I read through this chapter, really liked the interchange between Tanya and Girsha, liked the exposure of Streiker's plans.

A few sections I paused where the POV didn't feel secure, which I felt could use some ironing.


At length, she sensed his wakefulness, given away perhaps by an unintentional twitch. (POV?) (I paused to consider it)


"Poor Grisha. He can't be very happy, [since it's obvious we spent the night together]." I wondered about this part of the dialog, wouldn't it be more believable her saying something like, he can't be very happy I spent the night with you.) Not a big deal, I just paused.

think, not complaining." He let her go[,] and slid down to


You didn't want me, and he does."
(I enjoyed this dialog between Tanya and Girsha, drew me in)

He didn't have the language to tell Rostov to let go, so he barked commands in German like an officer on a parade ground. (I wasn't sure about who's perspective I was experiencing this part in. I'm not sure I liked the 'he didn't have the language, part... as it's established Hans doesn't speak)

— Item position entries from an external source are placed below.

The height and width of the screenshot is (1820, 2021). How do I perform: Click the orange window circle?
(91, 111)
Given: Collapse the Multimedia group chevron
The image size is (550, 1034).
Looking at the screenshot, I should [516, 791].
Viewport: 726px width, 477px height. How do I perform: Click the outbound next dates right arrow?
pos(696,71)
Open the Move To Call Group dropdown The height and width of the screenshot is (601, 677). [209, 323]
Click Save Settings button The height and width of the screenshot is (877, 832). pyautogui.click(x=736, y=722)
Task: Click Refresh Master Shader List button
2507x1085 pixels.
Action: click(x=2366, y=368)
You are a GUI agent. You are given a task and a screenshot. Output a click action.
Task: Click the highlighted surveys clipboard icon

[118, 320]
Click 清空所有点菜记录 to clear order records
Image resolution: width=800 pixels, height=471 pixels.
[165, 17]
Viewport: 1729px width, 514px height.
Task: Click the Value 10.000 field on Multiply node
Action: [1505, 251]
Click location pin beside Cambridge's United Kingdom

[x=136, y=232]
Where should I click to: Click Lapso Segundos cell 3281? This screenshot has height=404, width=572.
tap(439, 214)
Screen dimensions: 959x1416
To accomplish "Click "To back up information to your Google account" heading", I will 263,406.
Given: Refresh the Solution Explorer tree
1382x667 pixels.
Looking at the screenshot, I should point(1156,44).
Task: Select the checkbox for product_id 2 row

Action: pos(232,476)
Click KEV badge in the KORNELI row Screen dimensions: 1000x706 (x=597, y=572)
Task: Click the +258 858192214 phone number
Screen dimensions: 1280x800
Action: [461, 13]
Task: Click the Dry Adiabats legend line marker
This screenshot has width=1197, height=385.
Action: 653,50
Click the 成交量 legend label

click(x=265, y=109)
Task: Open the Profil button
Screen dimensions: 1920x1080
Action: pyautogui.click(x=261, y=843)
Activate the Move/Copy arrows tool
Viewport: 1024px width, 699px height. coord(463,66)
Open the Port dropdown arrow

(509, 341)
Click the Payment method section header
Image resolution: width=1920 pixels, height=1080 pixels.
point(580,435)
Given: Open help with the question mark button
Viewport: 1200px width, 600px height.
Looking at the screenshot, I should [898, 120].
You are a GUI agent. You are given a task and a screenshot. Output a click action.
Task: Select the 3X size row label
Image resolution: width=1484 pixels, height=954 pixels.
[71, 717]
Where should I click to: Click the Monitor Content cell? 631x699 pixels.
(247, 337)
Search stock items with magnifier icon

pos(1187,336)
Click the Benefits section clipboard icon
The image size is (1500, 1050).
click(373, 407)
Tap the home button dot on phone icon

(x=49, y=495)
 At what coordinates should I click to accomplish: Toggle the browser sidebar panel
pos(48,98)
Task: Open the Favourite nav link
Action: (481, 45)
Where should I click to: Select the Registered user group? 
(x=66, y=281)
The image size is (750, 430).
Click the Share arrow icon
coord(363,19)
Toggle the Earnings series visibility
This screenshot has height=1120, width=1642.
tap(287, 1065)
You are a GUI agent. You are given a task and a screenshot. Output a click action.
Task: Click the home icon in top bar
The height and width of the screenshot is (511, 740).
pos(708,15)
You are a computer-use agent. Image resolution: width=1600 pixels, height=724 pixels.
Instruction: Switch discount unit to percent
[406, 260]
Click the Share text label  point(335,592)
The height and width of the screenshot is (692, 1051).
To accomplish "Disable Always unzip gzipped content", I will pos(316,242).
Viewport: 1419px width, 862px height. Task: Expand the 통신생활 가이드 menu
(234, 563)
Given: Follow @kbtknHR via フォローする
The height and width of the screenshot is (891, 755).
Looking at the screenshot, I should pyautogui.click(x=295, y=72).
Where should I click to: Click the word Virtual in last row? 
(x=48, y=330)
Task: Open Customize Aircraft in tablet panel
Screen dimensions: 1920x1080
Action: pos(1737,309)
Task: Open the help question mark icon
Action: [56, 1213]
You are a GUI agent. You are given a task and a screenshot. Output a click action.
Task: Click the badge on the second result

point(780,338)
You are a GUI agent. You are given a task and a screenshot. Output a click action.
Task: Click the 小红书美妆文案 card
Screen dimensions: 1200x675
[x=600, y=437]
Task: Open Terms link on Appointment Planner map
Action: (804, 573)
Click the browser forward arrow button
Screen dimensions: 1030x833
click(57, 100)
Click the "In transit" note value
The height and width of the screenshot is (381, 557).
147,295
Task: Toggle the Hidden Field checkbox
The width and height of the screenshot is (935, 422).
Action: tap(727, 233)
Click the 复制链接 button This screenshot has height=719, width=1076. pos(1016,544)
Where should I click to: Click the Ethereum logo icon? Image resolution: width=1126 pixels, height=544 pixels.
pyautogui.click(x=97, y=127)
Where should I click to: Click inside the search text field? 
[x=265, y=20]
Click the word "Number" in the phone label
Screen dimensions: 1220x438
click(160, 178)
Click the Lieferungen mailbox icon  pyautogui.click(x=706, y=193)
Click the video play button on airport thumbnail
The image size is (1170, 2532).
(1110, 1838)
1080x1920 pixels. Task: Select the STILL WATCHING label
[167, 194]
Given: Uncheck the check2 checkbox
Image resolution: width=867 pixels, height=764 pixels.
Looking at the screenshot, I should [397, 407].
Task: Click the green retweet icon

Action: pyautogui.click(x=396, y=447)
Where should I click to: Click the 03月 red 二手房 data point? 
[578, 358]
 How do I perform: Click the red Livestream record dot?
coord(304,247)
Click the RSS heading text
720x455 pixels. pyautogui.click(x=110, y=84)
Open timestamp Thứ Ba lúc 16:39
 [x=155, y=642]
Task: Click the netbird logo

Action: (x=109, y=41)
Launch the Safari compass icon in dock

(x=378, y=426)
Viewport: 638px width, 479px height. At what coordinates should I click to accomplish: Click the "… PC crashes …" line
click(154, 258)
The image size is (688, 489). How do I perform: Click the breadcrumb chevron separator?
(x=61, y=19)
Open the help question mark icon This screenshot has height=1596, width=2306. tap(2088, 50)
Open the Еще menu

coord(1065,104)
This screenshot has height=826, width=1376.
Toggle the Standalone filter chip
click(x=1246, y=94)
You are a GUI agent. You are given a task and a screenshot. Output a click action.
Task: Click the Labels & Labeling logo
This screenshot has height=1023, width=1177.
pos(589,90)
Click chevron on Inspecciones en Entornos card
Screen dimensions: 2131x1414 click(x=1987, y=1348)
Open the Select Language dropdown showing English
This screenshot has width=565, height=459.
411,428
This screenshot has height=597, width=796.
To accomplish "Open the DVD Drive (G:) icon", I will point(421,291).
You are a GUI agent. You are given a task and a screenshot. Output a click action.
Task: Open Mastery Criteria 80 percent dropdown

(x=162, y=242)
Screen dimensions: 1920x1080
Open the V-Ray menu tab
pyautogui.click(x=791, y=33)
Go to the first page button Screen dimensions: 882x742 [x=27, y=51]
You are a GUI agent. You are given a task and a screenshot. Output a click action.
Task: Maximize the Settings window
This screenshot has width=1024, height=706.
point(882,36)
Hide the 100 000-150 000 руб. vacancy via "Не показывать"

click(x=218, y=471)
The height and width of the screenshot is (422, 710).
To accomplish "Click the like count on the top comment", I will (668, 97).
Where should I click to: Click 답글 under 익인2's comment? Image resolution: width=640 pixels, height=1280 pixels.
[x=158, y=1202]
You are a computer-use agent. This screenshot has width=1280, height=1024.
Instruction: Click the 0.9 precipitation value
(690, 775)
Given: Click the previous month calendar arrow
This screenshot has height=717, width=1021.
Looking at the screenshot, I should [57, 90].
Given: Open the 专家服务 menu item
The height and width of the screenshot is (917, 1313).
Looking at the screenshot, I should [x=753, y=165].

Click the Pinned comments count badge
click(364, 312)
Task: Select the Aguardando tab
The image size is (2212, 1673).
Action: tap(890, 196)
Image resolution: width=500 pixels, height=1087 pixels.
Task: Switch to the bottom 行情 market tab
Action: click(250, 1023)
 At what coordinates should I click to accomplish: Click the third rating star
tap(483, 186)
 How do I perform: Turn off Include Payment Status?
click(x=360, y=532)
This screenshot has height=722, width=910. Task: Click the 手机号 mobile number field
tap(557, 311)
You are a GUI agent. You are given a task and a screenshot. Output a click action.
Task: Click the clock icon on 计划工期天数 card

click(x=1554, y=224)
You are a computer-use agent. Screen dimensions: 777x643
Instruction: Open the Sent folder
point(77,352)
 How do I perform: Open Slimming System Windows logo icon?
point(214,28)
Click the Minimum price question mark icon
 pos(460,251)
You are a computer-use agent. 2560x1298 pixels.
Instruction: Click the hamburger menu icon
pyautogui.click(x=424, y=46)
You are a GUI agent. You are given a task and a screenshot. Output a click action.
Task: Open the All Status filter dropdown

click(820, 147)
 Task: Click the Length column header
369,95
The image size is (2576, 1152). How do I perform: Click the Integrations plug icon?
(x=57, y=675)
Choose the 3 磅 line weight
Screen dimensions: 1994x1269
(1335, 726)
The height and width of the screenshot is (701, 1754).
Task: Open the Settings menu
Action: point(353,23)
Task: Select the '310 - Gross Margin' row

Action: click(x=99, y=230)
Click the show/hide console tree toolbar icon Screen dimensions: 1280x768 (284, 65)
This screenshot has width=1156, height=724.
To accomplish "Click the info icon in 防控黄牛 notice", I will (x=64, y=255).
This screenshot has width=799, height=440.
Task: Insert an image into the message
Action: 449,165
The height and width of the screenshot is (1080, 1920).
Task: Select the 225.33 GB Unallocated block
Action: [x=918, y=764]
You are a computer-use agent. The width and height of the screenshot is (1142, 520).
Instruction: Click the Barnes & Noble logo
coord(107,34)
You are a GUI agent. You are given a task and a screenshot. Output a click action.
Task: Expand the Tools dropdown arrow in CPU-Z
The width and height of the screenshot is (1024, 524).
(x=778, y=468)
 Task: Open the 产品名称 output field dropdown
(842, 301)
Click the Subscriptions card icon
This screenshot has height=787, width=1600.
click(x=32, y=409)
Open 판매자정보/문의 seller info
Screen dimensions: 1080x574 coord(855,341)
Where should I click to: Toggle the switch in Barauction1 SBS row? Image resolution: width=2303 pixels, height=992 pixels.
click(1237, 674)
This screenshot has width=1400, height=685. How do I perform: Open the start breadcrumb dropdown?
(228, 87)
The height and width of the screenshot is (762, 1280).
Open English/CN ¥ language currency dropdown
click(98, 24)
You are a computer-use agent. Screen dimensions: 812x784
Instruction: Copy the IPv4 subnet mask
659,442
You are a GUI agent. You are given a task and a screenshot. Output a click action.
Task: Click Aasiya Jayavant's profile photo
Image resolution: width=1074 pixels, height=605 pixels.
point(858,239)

[Killing a guard would have been the end of Leutnant Schmidt,]
(This line felt a bit redundant to the concept just before it.)

Franz blanched at Major Streicher's tirade[,] and turned to


Make some excuse[ to him].
(Give him some excuse?)

Ulman has an assignation with one of the guards near the

He smiled[,] and laid down his pen. Sometimes, I am surprised at my own cleverness.

I like the show of plot, allowing it to unfold as it forms in Striechers mind, Now the reader will wait to see what happens when he sets the plan in motion.

Turtle


 Comment Written 31-Jan-2011



reply by the author on 31-Jan-2011
    Hi, Turtle. OK, the "he didn't have the language" meant that Hans couldn't speak to Rostov in Russian and so he barked commands in German. It's still Hans's POV, sort of an omniscient narrator speaking for him. Oh yes, my old comma problem is throughout the book. I always stuck a comma in before 'and' because I didn't know it was wrong when all the action belonged to the same character. Maybe it wasn't always wrong, ya know? Things change. Once upon a time, today was spelled to-day. That was before my time, but I've seen it in old books. It used to be proper to put a comma before "too" but it isn't now. That change did happen in my lifetime.

reply by --Turtle. on 31-Jan-2011
    I thought it was Tanya's POV, because she was in the room first, and because she's the only one who could understand both Russian and German.

    I hear you on the comma thing, not always wrong. I think it works especially when a need for pause for effect, works for afterthought. And really, if consistent, ... a lot of books I read still use the comma before and all the time.

    I still use the comma before too.